Style and Technique (Masterplots II: Short Story Series, Revised Edition)
Mason writes “Shiloh” in a realistic style into which she weaves symbolic images and references. By paralleling Norma Jean and Leroy with the North and South in the Civil War—and, further, by linking this conflict with the mutual annihilation of the West and the East imagined in Doctor Strangelove—Mason approaches allegory. The word “civil” can refer to marriage as well as to the war between the states, which is also ironic. Mason’s references to Monroe and Presley, to songs such as “Sunshine Superman,” and to films such as Doctor Strangelove, provide a commentary on the characters and incidents of the story. All of these references communicate Mason’s view of the direction taken by history since the defeat of agrarianism in the Civil War.
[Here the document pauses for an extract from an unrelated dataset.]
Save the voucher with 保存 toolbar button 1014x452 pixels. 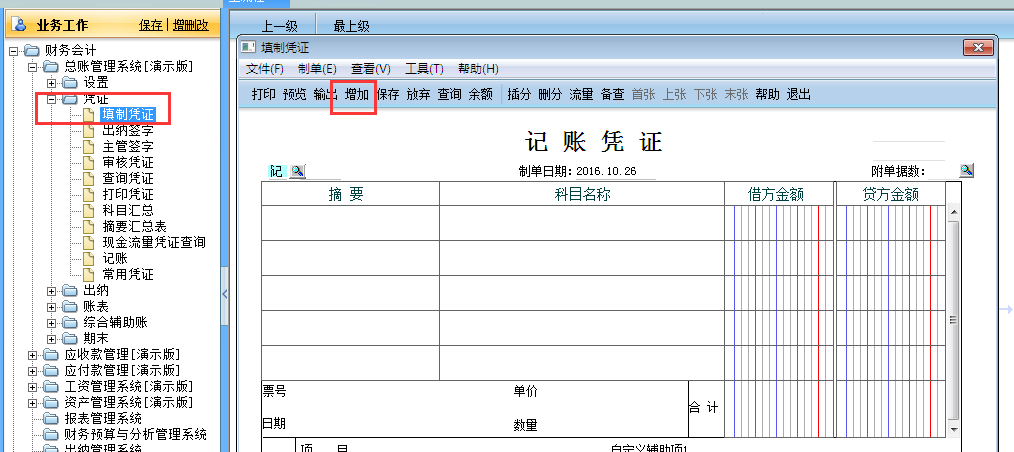click(x=388, y=95)
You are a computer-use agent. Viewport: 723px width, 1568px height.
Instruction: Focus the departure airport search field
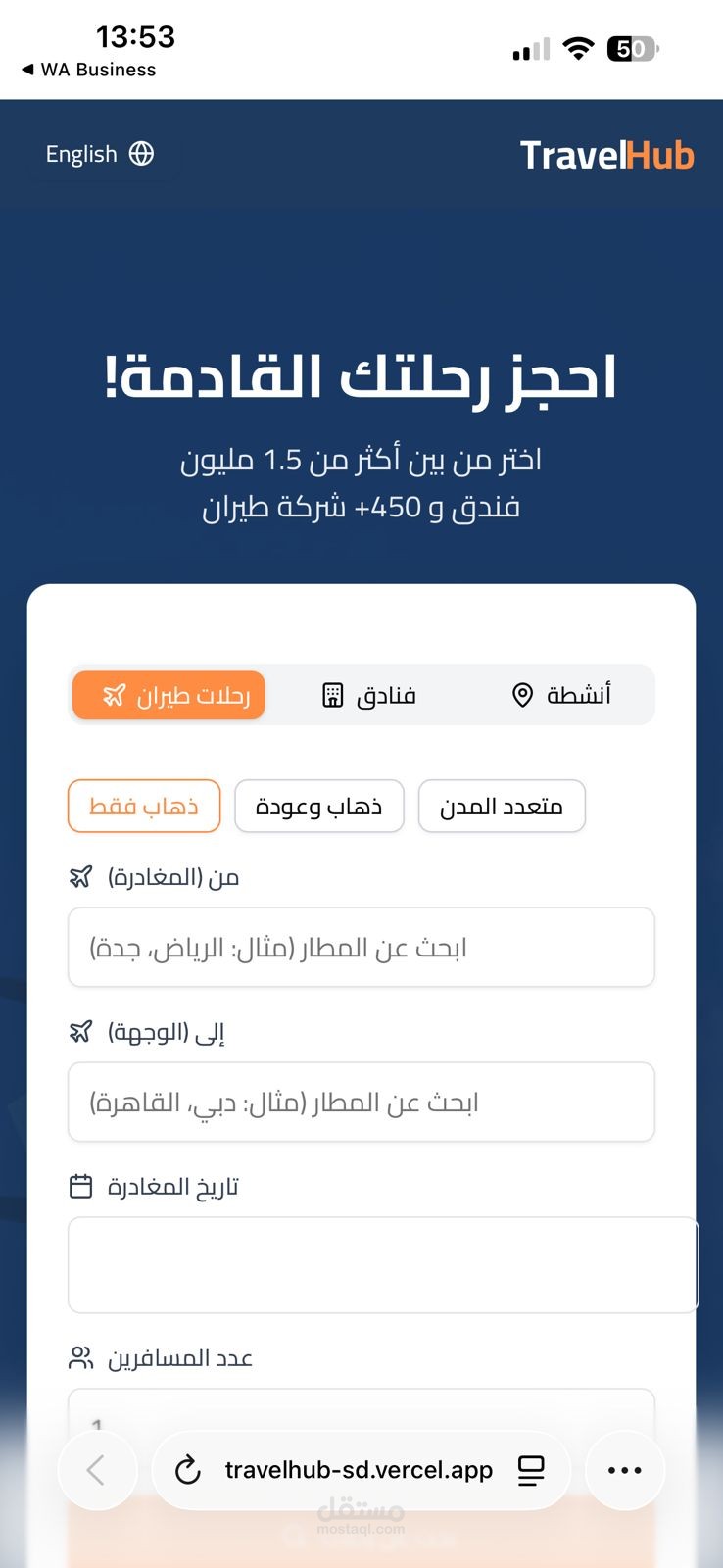pos(361,948)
Mason also uses patterns of imagery to communicate her theme. Images of death are dominant. Death from industrial pollution is linked to the subdivisions spreading “like an oil slick.” Leroy relates this to the disappearance of the farmers, another kind of death. He compares the new, white-columned brick house of Stevie Hamilton’s father to a funeral parlor. At Shiloh, he thinks the cemetery of the Union dead, with its white markers, looks like a subdivision site. Norma Jean walks through this cemetery following a brick path. The word “brick” echoes its use in the description of Dr. Hamilton’s house. This suggests to the reader where Norma Jean will end up if she leaves...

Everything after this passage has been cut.